___ Text excerpt

Rockstor 3.9.2-3 shares unmounted after reboot

I’ve been running a rockstor machine for a month on the development updates. I had obtained a key to use the stable branch the other day. I did a yum updated to installed the stable branch and rebooted. Rockstor is currently 3.9.2-3 stable. I was looking for files under /mnt2 to work on some rockons. That’s when I noticed that the shares were not mounting after reboot. Earlier after the update, I had to restart the docker service because the rockon service couldn’t start after reboot. Restarting the docker service allowed the rockon service to start from the web UI.

Any thoughts on fixing the rockstor install so shares automatically mount, because I hope not to find Rockons not coming back online after system reboot. Or needing the cli that often after setup. Are there cases where tuning on some dependent service, repairing file system, running a maintenance script, or some disk pool rebuild utility will fix this. I was luckily able to use /opt/rockstor/bin/mnt-share to manually mount the shares. Although, I’ll have to see what happens the following days when I try rebooting for a third time the issue started.

Although, I’m not sure if this is related. As maybe I need to do something other than just mount the volumes. Or maybe some other service needs to be on? I have Space free - 24.91 GB on the volumes for the mariadb service. Although, the following message about storage capacity being fully utilized, appears when trying to start the mariadb service manually in the docker container.

______
___ Given information

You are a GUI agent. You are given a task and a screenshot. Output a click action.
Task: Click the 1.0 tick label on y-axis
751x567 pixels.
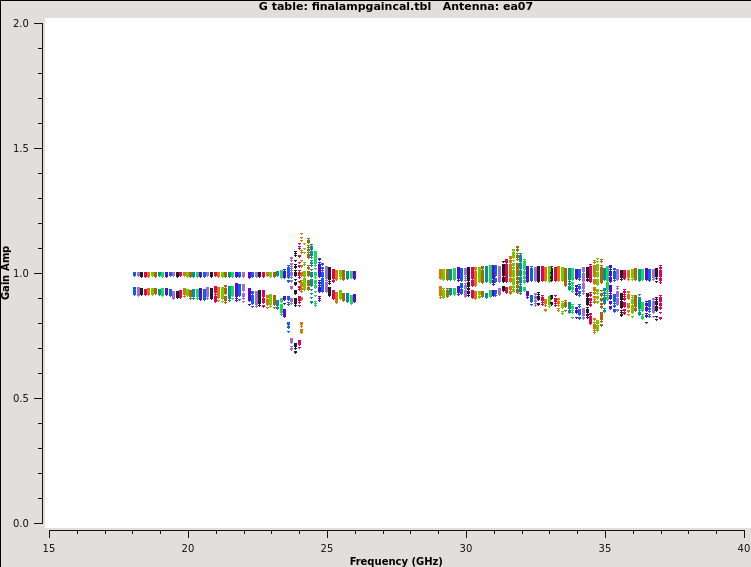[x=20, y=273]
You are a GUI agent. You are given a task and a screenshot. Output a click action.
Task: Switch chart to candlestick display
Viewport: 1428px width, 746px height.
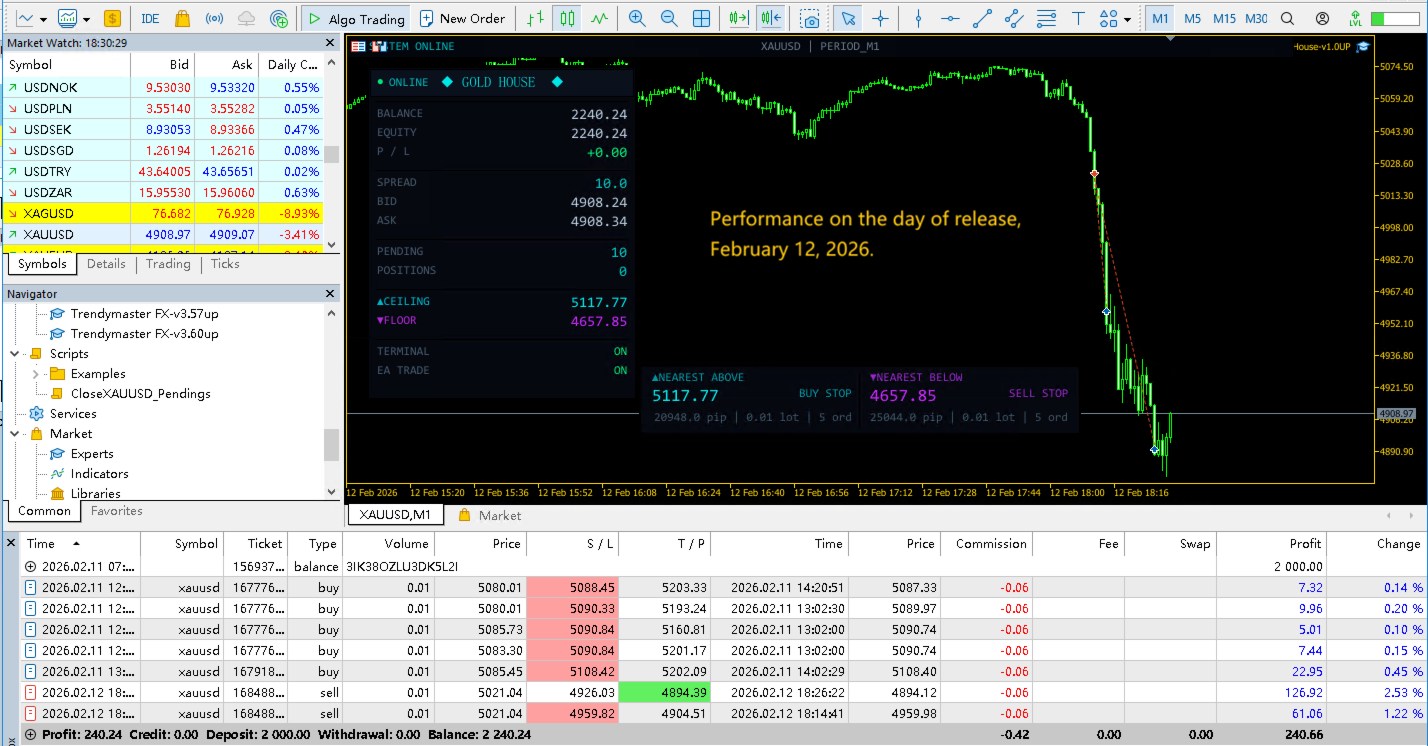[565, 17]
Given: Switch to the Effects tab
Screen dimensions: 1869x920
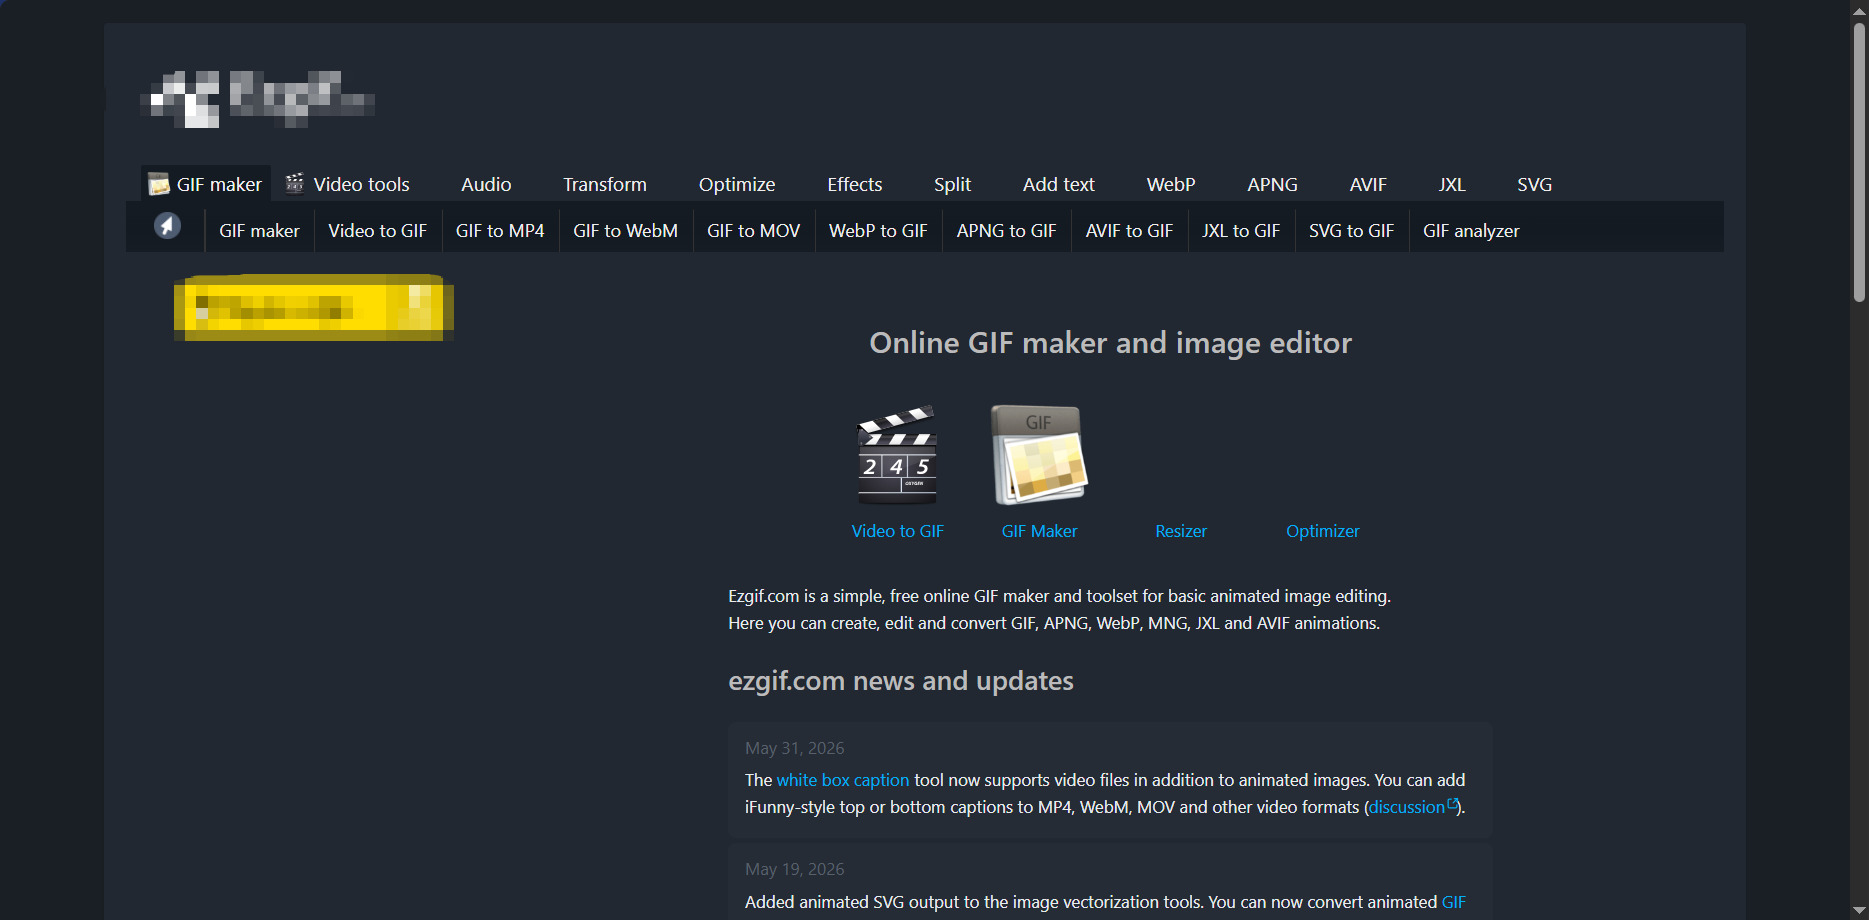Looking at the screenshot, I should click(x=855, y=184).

______
___ Given information

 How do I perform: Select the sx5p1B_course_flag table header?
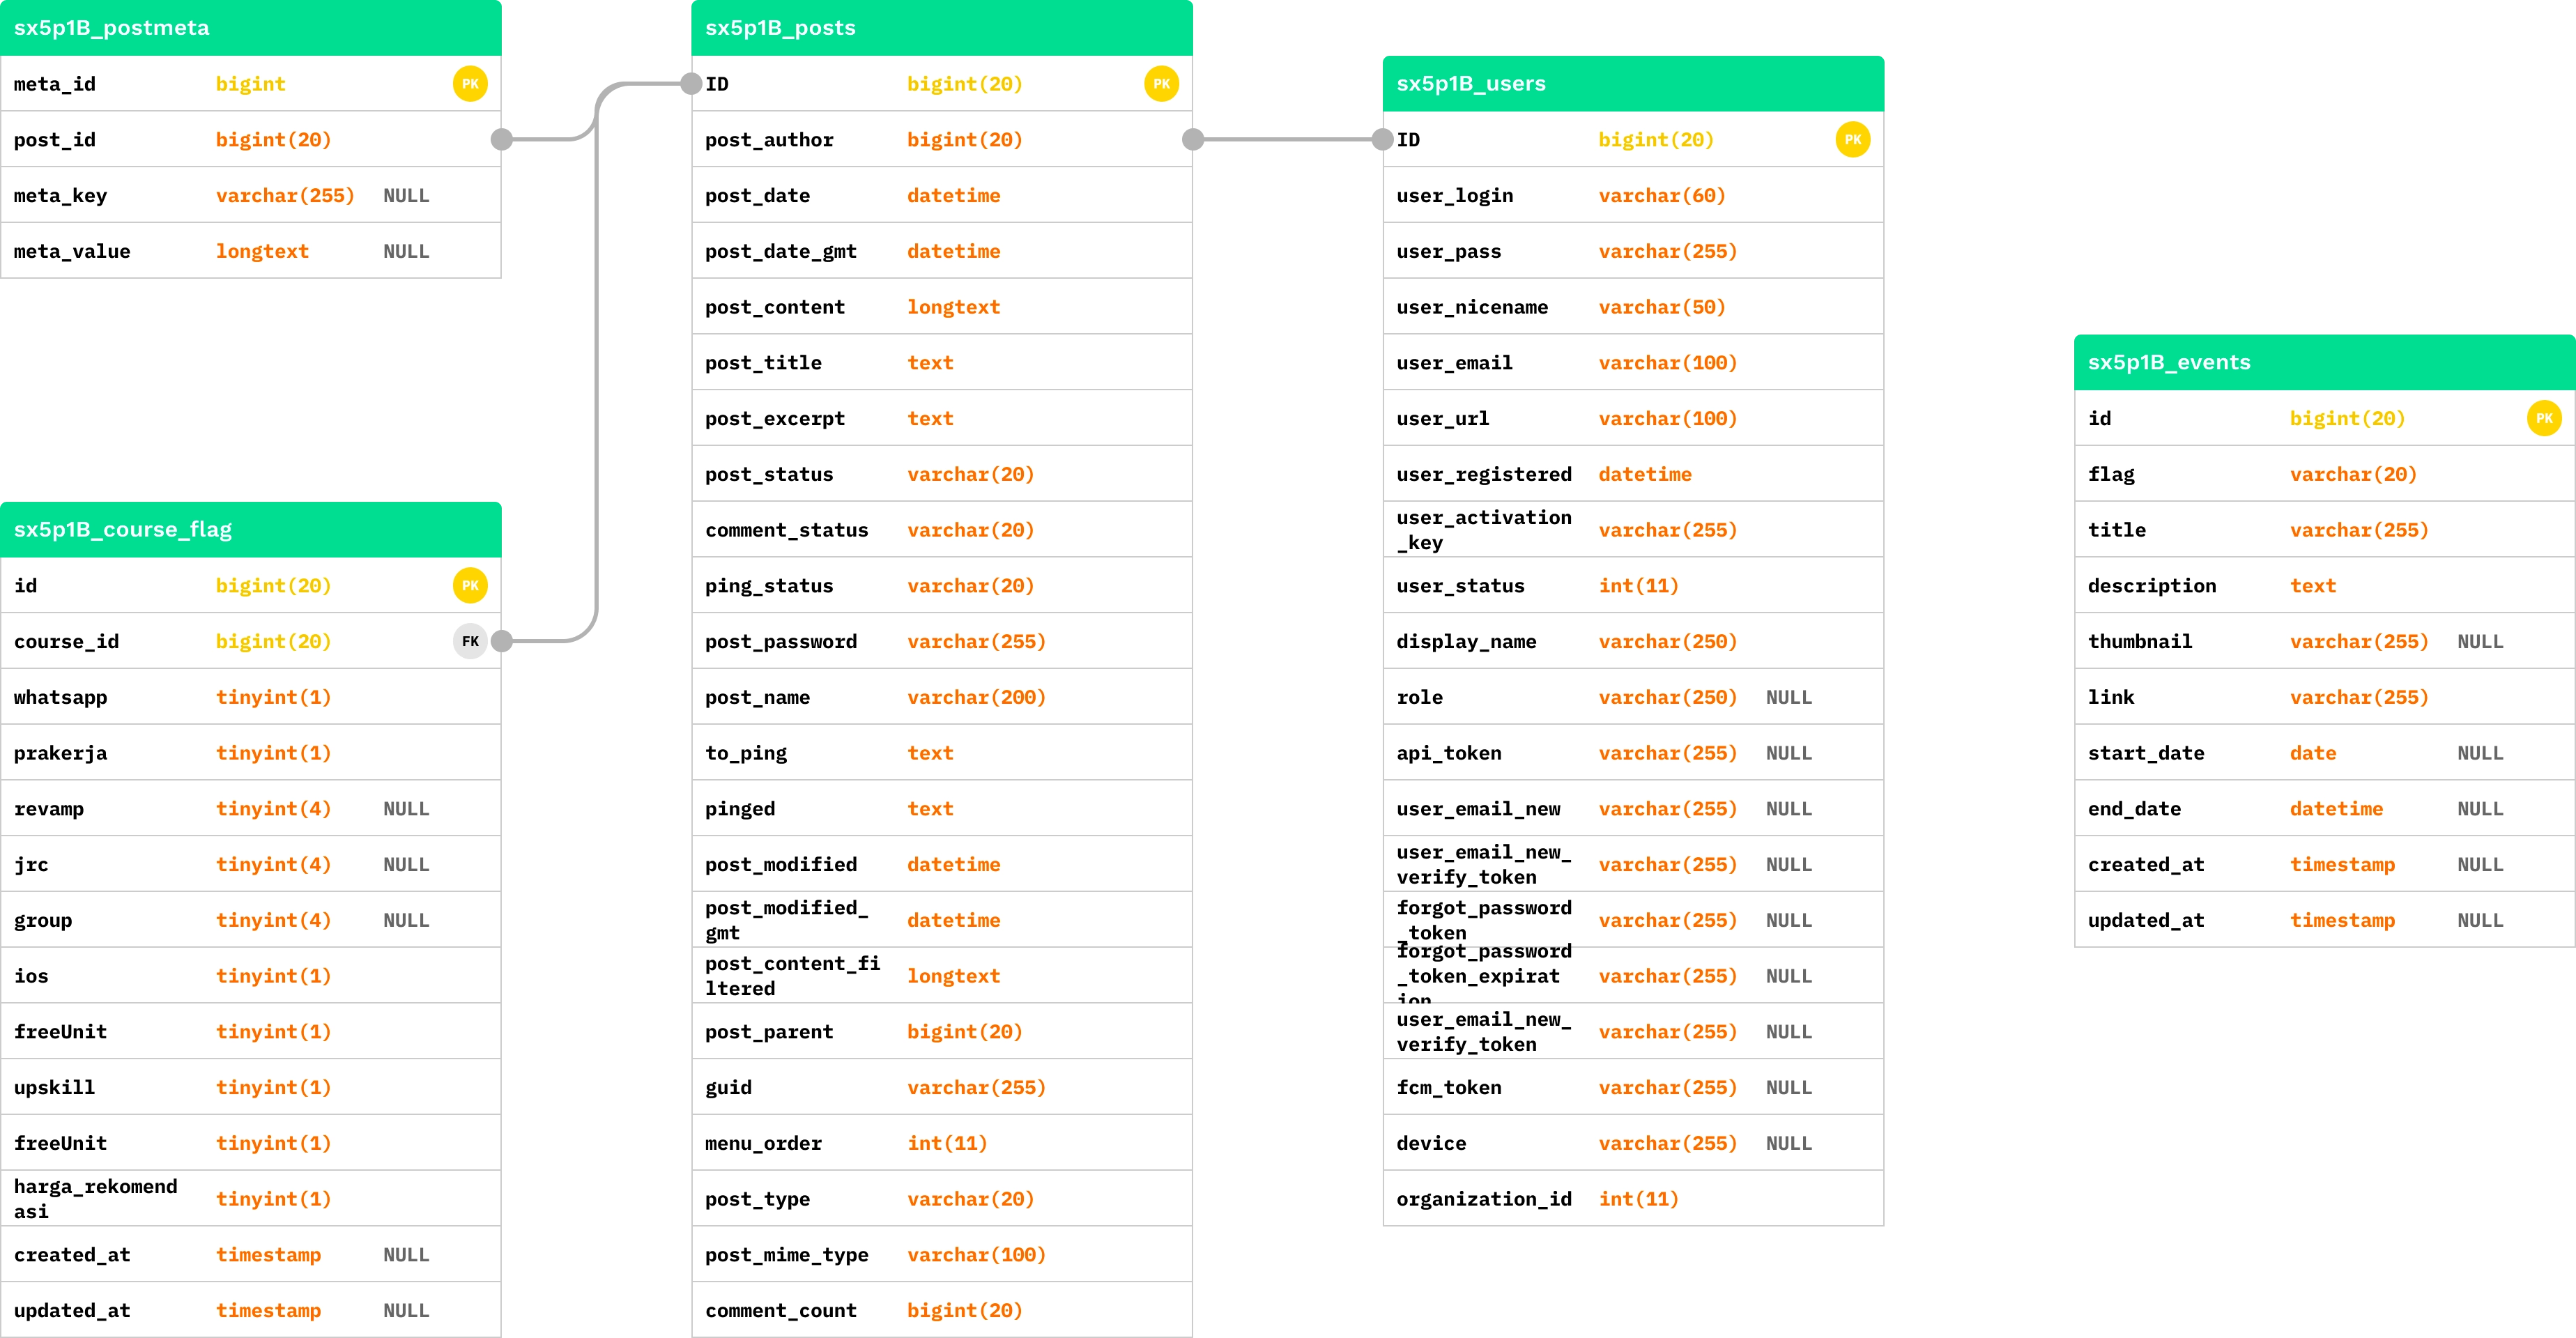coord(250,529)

______

* _Actions to take_
**1)** These questions are about the Rockstor forum post:
(a) Which Rockstor version and branch is the machine running now?
(b) What path did the poster use to mount the shares by hand?
(c) How much free space does the poster report on the volumes for the mariadb service?
**2)** Can you quote the passage of the Rockstor forum post from "I’ve been running" up to and including "the web UI."?

* _Responses to the tasks_
**1)**
(a) 3.9.2-3 stable
(b) /opt/rockstor/bin/mnt-share
(c) 24.91 GB

**2)**
I’ve been running a rockstor machine for a month on the development updates. I had obtained a key to use the stable branch the other day. I did a yum updated to installed the stable branch and rebooted. Rockstor is currently 3.9.2-3 stable. I was looking for files under /mnt2 to work on some rockons. That’s when I noticed that the shares were not mounting after reboot. Earlier after the update, I had to restart the docker service because the rockon service couldn’t start after reboot. Restarting the docker service allowed the rockon service to start from the web UI.